Proactive Investors - Starting off a fourth-quarter trading update with a warning that a business is “seasonal” is usually not a good sign - especially when the company is an indoor exercise bike manufacturer.
No wonder Peloton Interactive Inc (NASDAQ:PTON) is down more than 29% in pre-market trading.
Losing 29,000 subscribers in the quarter alone, due to what the company claims is a “seasonal slowdown in hardware sales”, Peloton membership shrunk by 5% year-on-year to 6.5 million, driving an adjusted loss of US$34.7 million.
However, it appears distributing unsafe equipment, yet again, might be the root of Peloton’s troubles.
Having to recall and slow the distribution of its Peloton bike because of a hazardous seat post issue, the US group said 750,000 customers requested replacements, which it claimed was “more than we expected”.
So far, the company has met 340,000 of the requests, while the remaining replacements are expected to be sorted by September, which is later than members wanted.
Up to 20,000 members have paused their subscription because of the issue and the replacements are believed to have cost Peloton around US$40 million in expenses in the fourth quarter – significantly worse than analysts predicted.
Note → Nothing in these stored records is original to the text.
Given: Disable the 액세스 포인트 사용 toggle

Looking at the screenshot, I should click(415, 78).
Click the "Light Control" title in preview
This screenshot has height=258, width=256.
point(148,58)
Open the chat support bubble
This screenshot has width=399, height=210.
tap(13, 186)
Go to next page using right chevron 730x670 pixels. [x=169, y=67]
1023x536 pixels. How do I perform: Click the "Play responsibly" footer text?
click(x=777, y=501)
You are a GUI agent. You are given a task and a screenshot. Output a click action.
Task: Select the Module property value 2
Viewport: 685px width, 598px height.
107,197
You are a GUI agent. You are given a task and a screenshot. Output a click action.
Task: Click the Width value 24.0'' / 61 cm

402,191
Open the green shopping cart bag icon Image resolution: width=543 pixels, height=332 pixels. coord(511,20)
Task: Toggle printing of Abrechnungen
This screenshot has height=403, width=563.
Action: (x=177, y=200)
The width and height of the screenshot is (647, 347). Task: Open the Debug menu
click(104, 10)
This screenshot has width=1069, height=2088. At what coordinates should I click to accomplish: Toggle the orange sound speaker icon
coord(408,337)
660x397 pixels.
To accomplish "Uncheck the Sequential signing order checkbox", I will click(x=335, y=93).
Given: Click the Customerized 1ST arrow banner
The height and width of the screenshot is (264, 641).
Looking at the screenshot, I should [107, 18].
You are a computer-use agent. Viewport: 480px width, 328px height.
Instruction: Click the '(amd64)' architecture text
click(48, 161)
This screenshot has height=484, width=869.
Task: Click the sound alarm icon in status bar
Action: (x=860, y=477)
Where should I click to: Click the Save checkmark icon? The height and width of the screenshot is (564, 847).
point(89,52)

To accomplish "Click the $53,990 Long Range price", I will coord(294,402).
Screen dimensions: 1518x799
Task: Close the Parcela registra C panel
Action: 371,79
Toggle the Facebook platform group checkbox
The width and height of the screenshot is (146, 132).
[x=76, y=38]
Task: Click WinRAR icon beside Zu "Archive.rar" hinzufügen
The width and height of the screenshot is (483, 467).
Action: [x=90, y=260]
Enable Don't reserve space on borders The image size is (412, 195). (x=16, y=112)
Looking forward, Peloton is launching several initiatives aimed at accelerating growth, although Barry McCarthy, the group’s chief executive officer, noted that the company has only forecast some of the expenses and none of the revenue it hopes these measures will generate in financial year 2024.
"That means there could be significant upside to our financial performance later this year, or none at all. I’m signaling significant potential upside but considerable uncertainty, in the spirit of radical transparency," McCarthy said.
Shares in Peloton closed at US$6.99 on Tuesday and are down over 72% since it listed at the start of Covid.